December 2, 2012 brought with it beautiful deep blue skies with nary a cloud and temperatures warm enough to bask in. A perfect day for a walk. So I took one.

Taking a walk is not an odd thing for me to do. I like walks. Having a dog is a great excuse to make myself do it even when the weather isn't December 2-ish all year round. I like to walk in the evening, after most of the day has passed. It gives me time to let the thoughts in my brain catch up to the activities and conversations my body and ears have taken in on that particular day. It's a time to reflect, to unravel my mental and emotional threads and place them in their corresponding slots in this brain of mine that has to organize it's thoughts in such a way.

On this particular walk, my brain was quite busy. I had a slew of unorganized thoughts that needed to be untangled and set straight, labeled, and placed in their proper places on the shelves of my mind. I walked for a little over an hour. About forty five minutes into it, I realized that all I'd seen of this gorgeous day was asphalt.

I raised my eyes a couple of inches. That's all it took. The blueness of the sky took my breath away. Blue has always been my favorite color, and when I saw this sky, I was reminded why: it was clear and crisp, a blue so deep and perfect that I wanted to reach through it, grab it, hold onto it, make it mine. I wanted to take it in intravenously, so it would be a part of me.

Yet I had spent three fourths of my walk looking down, oblivious to the beauty right above me.
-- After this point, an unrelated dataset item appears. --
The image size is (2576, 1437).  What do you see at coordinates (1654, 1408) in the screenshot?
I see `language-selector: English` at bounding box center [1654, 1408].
I had been so engrossed in my thoughts, so concerned about not stepping in a pothole or doggie doo-doo or tripping on an uneven sidewalk that I'd almost missed it. I'd almost had an ordinary walk. I'd almost made my home without experiencing the beauty that was with me the whole time.

How often do I (you? we?) do that in life? There's so much awesome, amazing beauty all around us, but we're so intent on looking at the asphalt, making sure we don't trip or step in somebody's crap that we don't even think to look up.

I don't want to suddenly find myself home and realize then that I'd missed it - that I'd never even known it was there. I want to see the brilliantly blue skies every day of my life. If I trip or step in a pile of crap along the way, well, somehow, I think it will be worth it.

Comments

  1. Love this Lori. The last line is my favorite. Glad you're still writing. Keep it up!